Andrew W. Lindner has made American hostility toward soccer an object of academic study. He conducted a survey of a limited, perhaps too particular sample group -- residents of Nebraska -- and found that futbolphobia correlates with a certain kind of reactionary attitude that can't be reduced to ideology or partisanship. Lindner concludes that hostilty to soccer is essentially nativist; it expresses a xenophobia exacerbated by the challenges of globalization and immigration. Respondents most hostile to soccer were also most likely to disagree with the assertion that immigration strengthens American culture. At the same time, very few respondents -- less than 10% -- described soccer as "un-American." If anything, that percentage probably would be lower in many states. 

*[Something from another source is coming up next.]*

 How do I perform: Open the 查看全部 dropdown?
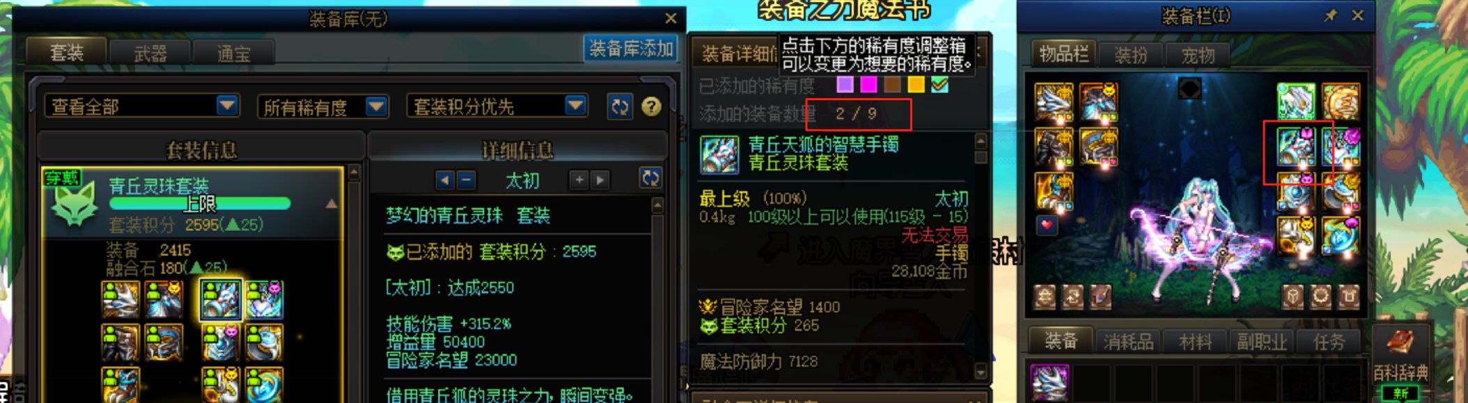pos(142,106)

I think Lindner is still reading too much into this phenomenon. After all, our ignorance of cricket is more complete and perhaps more inexplicable since that sport unites much of the English-speaking world. They play cricket in England, in Australia, in India and in the West Indies. Yet no one feels a need to account for America's absence from the cricket scene. For many it'll suffice to note that we have baseball instead. Cricket has international tournaments, just as soccer does, but for some reason Americans feel drawn to the World Cup, and feel a need to excel in soccer, but don't feel the same attraction to cricket. That's probably because soccer promoters have actively proselytized for their sport in this country for the past forty years in a way cricketeers have not.  They have made the World Cup an attractive thing that many Americans want to be part of, while our failures to date have turned off many other Americans who've drawn the sour-grapes conclusion that soccer is stupid. These are two attitudes that don't naturally correlate with our two prevailing ideologies. Some Republicans are as greedy for World Cup glory as anyone, while some Democrats dismiss the World Cup as they dismiss any irrational competition. The reality of American attitudes toward soccer may resemble our attitude toward independence from Britain, as described by John Adams: a third for, a third against, while a third didn't give a damn. Actual percentages may vary.

3 comments:

Anonymous said...

I'd go a little lower: Americans like sports with a potential for violence. Cricket has little such potential. Football, on the other hand, as well as hockey and basketball have more than their share of confrontation.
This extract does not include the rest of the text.